PASSAGE —
——

Article Abstracts and Supplements

When Good Men Do Nothing: The Murder of Albert Patterson
By Alan Grady

On the night of June 18, 1954, Alabama Senator Albert Patterson left his law office in Phenix City and headed home. Patterson, then the Democratic nominee for state attorney general, never reached his destination. As he approached his car, parked in a downtown alley, he was shot. Stumbling from the alley, Patterson collapsed in front of a dress shop and died. His son, convinced that the murder was due to his father's involvement in running the gangsters out of Phenix City and Russell County, embarked on a crusade to solve the mystery of his father's death. The trials that followed did little to convict a killer, although the publicity surrounding the case helped in a general clean-up of Phenix City.

Read the full text article here in Alabama Heritage: From the Vault.



Silver in Antebellum Alabama
By Edward Pattillo

Though some Alabamians have collected and treasured "Alabama-made" silver, evidence suggests that no silver was made in Alabama during the Antebellum period. Instead, many silver manufacturing firms in the Northeast sent shiploads of silver to retailers in the Deep South. These retailers would then stamp the silver with their own name, causing some modern silver collectors to mistakenly believe the silver was made in Alabama. Edward Pattillo stresses that Antebellum Alabamians knew the silver they bought in the state was brought in from somewhere else. The belief that the silver goods were made in local stores "has been a modern assumption."



Red Erwin and the Medal of Honor
By Judd A. Katz

On April 12, 1945, Henry "Red" Erwin, a radioman with the U.S. Army Corps, was en route to Koriyama, Japan on a bombing mission when the phosphorous bomb he had dropped through the plane's open chute turned, lifted, and exploded in his face. Three hundred feet above the Pacific, Erwin was instantly engulfed in flames. In an act of selflessness that would save the plane's officers and crew and earn him the Medal of Honor, Erwin grabbed the fifteen-hundred degree bomb, carried it through thick smoke to the cockpit, and hurled it from the plane, collapsing soon afterward. Military brass awarded Erwin the Medal of Honor only two days after he saved his crew. No one expected him to survive much longer. They just didn't know Red Erwin.



Northington General Hospital, Tuscaloosa
By Joanna Jacobs

During World War Two, Northington General Hospital in Tuscaloosa, Alabama, was one link in an effective military medical network that stretched around the world. With one thousand beds, Northington's specialty was plastic surgery. Because of the destructive nature of war wounds, plastic surgery techniques were in great demand. Doctors at Northington were instrumental in developing new skin-graft techniques during the 1940s.

——

TASK INSTRUCTIONS —
1 – In the article abstracts, what was the specialty of Northington General Hospital in Tuscaloosa?
2 – According to the article abstracts, why do some modern collectors mistakenly believe antebellum silver was made in Alabama? Answer in one to three sentences.

DATASET —
——

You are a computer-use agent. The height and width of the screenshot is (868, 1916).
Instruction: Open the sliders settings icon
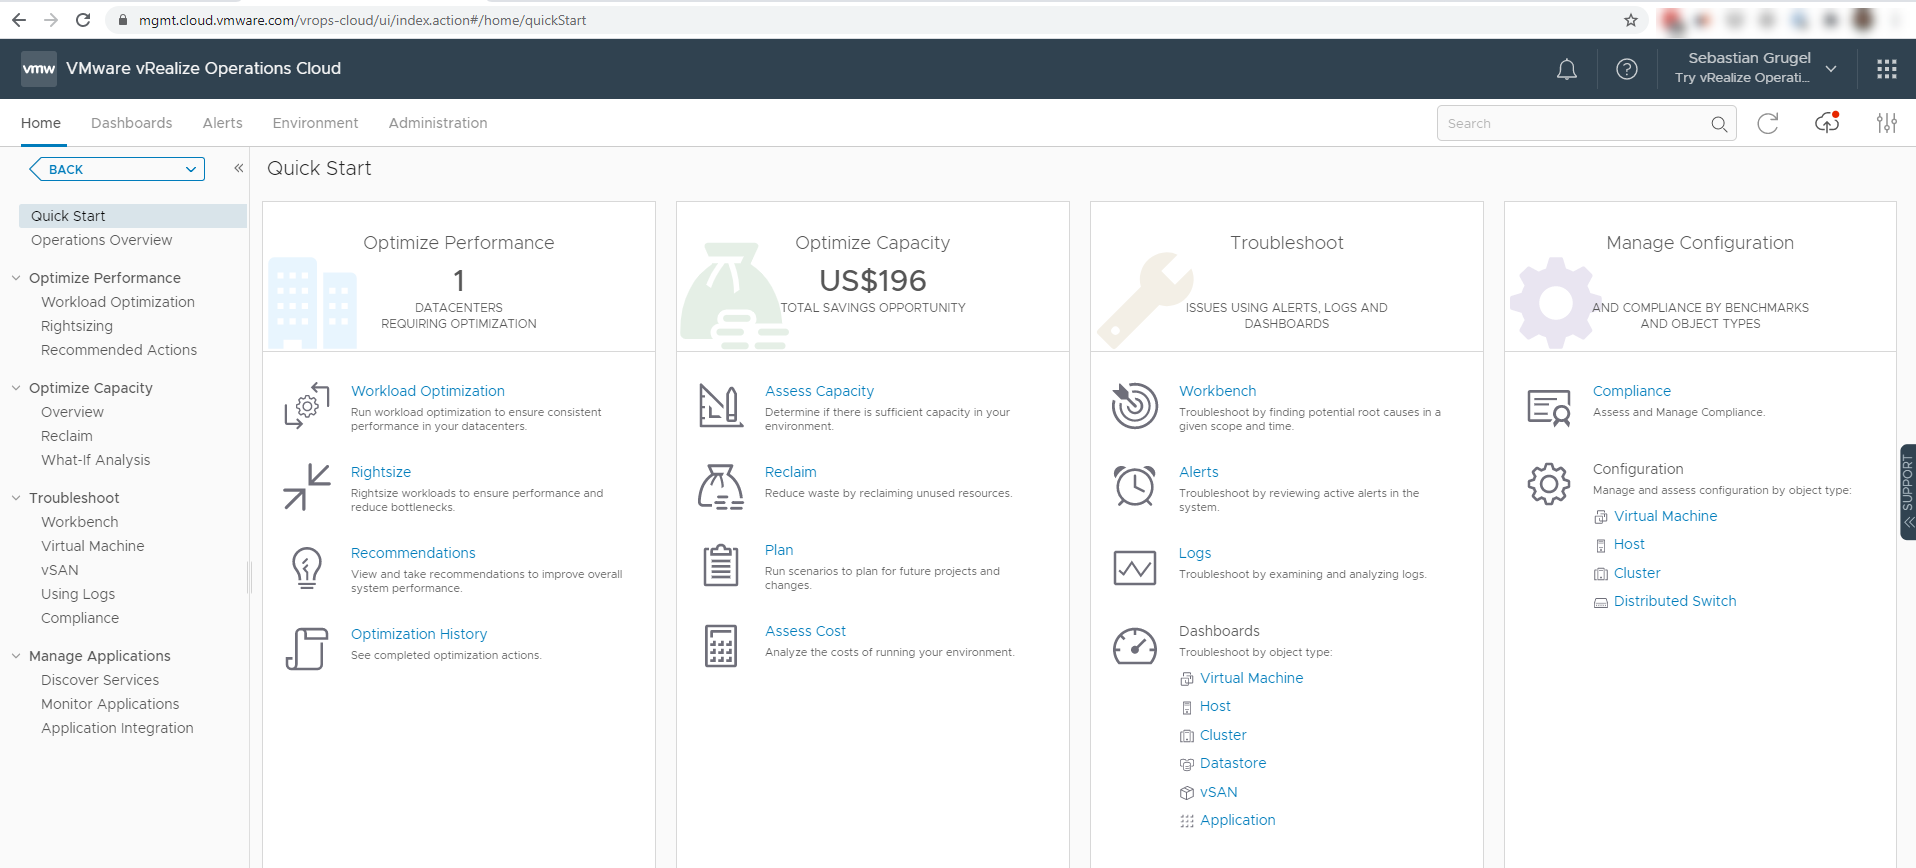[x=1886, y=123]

——

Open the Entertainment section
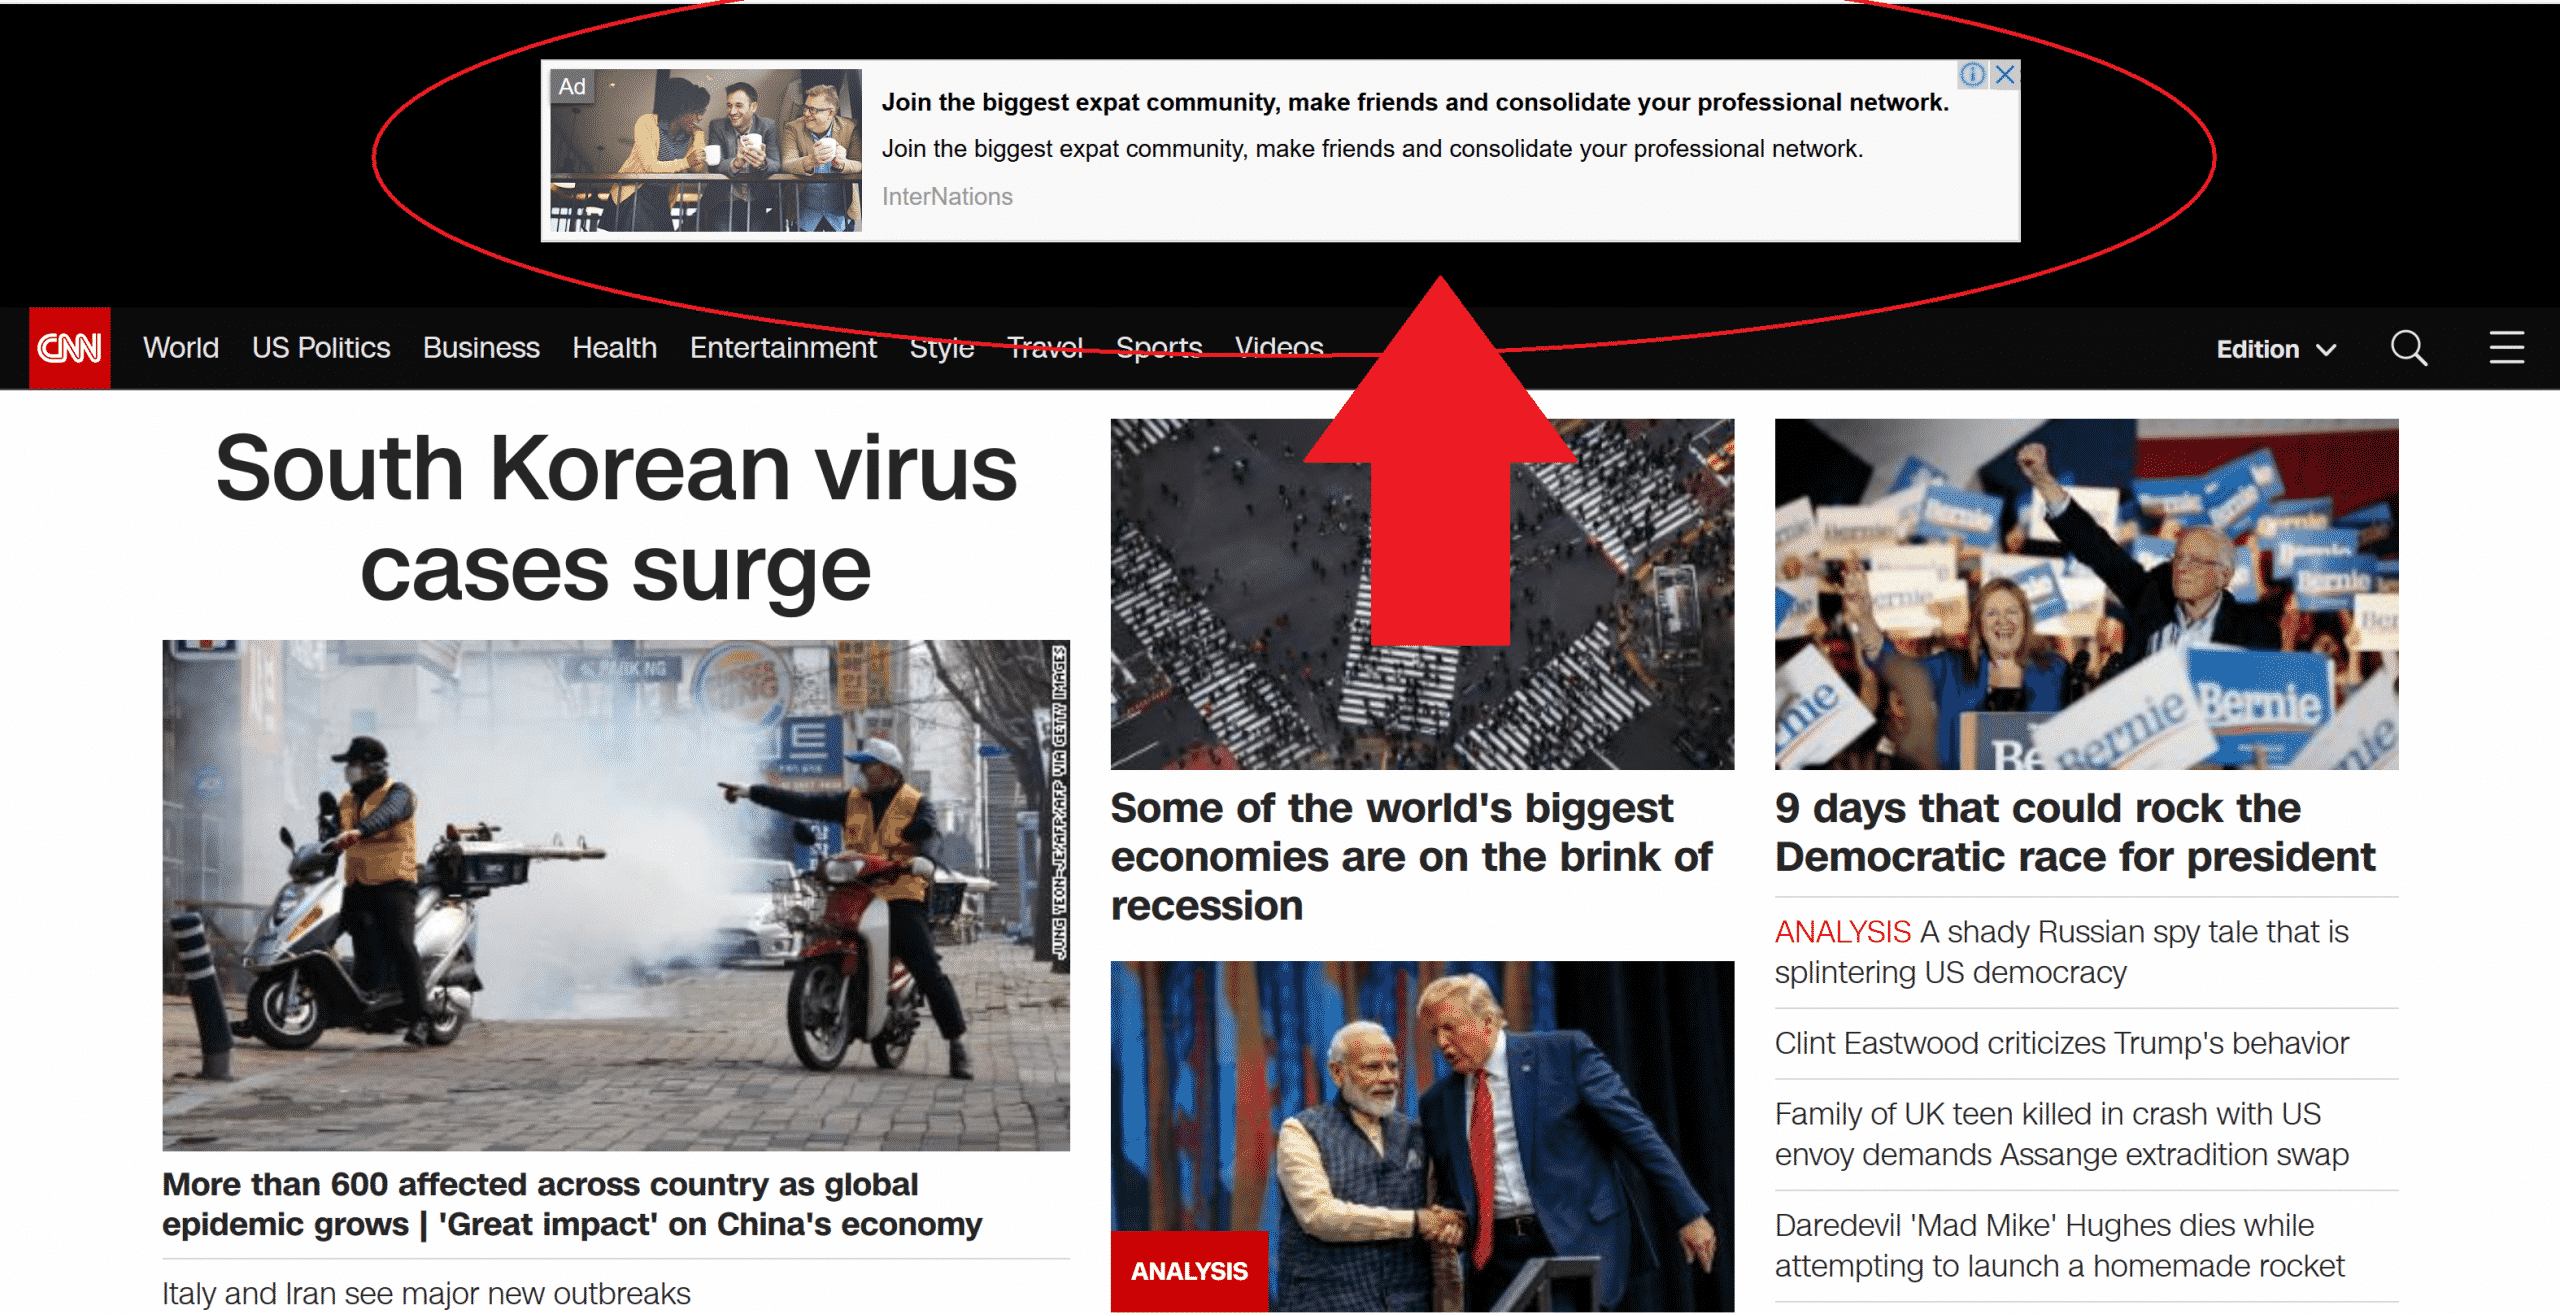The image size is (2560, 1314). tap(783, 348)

——

ANSWERS TO EACH TASK —
1 – Plastic surgery.

2 – Silver manufacturing firms in the Northeast shipped silver to retailers in the Deep South, and those retailers stamped it with their own names. The retailers' stamps lead some modern collectors to think the silver was made in Alabama.